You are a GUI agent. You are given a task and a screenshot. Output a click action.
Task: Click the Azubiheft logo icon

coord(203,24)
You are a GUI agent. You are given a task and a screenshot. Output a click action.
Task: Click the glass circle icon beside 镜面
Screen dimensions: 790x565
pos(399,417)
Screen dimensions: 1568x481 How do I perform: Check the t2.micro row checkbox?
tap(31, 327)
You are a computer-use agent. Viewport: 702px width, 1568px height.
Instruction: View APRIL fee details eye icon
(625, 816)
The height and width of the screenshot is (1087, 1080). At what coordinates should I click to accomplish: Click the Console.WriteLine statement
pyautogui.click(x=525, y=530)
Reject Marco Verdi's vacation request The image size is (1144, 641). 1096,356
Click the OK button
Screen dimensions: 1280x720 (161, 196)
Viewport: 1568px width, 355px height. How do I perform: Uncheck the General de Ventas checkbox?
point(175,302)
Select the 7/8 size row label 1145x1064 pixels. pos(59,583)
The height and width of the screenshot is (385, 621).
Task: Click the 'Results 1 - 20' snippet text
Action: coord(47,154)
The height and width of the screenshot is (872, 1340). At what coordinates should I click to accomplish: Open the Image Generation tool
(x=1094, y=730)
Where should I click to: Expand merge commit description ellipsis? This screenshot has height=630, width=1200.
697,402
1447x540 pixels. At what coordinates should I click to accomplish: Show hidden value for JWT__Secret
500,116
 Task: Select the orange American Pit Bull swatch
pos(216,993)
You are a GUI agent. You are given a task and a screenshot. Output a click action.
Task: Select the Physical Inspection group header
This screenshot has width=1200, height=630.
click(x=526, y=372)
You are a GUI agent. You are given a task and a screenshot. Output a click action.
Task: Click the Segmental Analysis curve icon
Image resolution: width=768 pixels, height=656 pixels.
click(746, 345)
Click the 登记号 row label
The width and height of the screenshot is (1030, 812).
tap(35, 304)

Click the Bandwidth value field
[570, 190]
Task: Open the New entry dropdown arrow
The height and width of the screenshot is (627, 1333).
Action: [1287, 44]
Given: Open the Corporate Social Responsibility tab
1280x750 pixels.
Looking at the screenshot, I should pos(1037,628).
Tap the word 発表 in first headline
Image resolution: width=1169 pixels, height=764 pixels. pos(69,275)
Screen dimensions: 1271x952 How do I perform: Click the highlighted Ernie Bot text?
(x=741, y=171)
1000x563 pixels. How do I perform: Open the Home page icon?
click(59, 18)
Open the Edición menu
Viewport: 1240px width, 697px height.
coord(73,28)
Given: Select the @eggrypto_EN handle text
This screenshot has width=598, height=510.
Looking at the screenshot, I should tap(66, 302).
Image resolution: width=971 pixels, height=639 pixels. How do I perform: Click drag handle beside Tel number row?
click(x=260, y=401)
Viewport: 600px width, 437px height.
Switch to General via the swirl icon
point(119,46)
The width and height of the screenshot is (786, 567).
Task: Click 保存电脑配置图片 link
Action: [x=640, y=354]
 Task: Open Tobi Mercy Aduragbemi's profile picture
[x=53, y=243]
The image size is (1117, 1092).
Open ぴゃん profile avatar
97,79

☆ ☆ ☆ ☆ ☆ ☆ ☆

> _BRIEF_
Every record should be repeated exactly; please leave none out.

> _RESULT FOR THIS EXERCISE_
You are a GUI agent. You are given a task and a screenshot. Output a click action.
Task: Click the Azubiheft logo icon

coord(203,24)
You are a GUI agent. You are given a task and a screenshot. Output a click action.
Task: Click the glass circle icon beside 镜面
Screen dimensions: 790x565
pos(399,417)
Screen dimensions: 1568x481 How do I perform: Check the t2.micro row checkbox?
tap(31, 327)
You are a computer-use agent. Viewport: 702px width, 1568px height.
Instruction: View APRIL fee details eye icon
(625, 816)
The height and width of the screenshot is (1087, 1080). At what coordinates should I click to accomplish: Click the Console.WriteLine statement
pyautogui.click(x=525, y=530)
Reject Marco Verdi's vacation request The image size is (1144, 641). 1096,356
Click the OK button
Screen dimensions: 1280x720 (161, 196)
Viewport: 1568px width, 355px height. How do I perform: Uncheck the General de Ventas checkbox?
point(175,302)
Select the 7/8 size row label 1145x1064 pixels. pos(59,583)
The height and width of the screenshot is (385, 621).
Task: Click the 'Results 1 - 20' snippet text
Action: coord(47,154)
The height and width of the screenshot is (872, 1340). At what coordinates should I click to accomplish: Open the Image Generation tool
(x=1094, y=730)
Where should I click to: Expand merge commit description ellipsis? This screenshot has height=630, width=1200.
697,402
1447x540 pixels. At what coordinates should I click to accomplish: Show hidden value for JWT__Secret
500,116
 Task: Select the orange American Pit Bull swatch
pos(216,993)
You are a GUI agent. You are given a task and a screenshot. Output a click action.
Task: Select the Physical Inspection group header
This screenshot has width=1200, height=630.
click(x=526, y=372)
You are a GUI agent. You are given a task and a screenshot. Output a click action.
Task: Click the Segmental Analysis curve icon
Image resolution: width=768 pixels, height=656 pixels.
click(746, 345)
Click the 登记号 row label
The width and height of the screenshot is (1030, 812).
tap(35, 304)

Click the Bandwidth value field
[570, 190]
Task: Open the New entry dropdown arrow
The height and width of the screenshot is (627, 1333).
Action: [1287, 44]
Given: Open the Corporate Social Responsibility tab
1280x750 pixels.
Looking at the screenshot, I should pos(1037,628).
Tap the word 発表 in first headline
Image resolution: width=1169 pixels, height=764 pixels. pos(69,275)
Screen dimensions: 1271x952 How do I perform: Click the highlighted Ernie Bot text?
(x=741, y=171)
1000x563 pixels. How do I perform: Open the Home page icon?
click(59, 18)
Open the Edición menu
Viewport: 1240px width, 697px height.
coord(73,28)
Given: Select the @eggrypto_EN handle text
This screenshot has width=598, height=510.
Looking at the screenshot, I should tap(66, 302).
Image resolution: width=971 pixels, height=639 pixels. How do I perform: Click drag handle beside Tel number row?
click(x=260, y=401)
Viewport: 600px width, 437px height.
Switch to General via the swirl icon
point(119,46)
The width and height of the screenshot is (786, 567).
Task: Click 保存电脑配置图片 link
Action: [x=640, y=354]
 Task: Open Tobi Mercy Aduragbemi's profile picture
[x=53, y=243]
The image size is (1117, 1092).
Open ぴゃん profile avatar
97,79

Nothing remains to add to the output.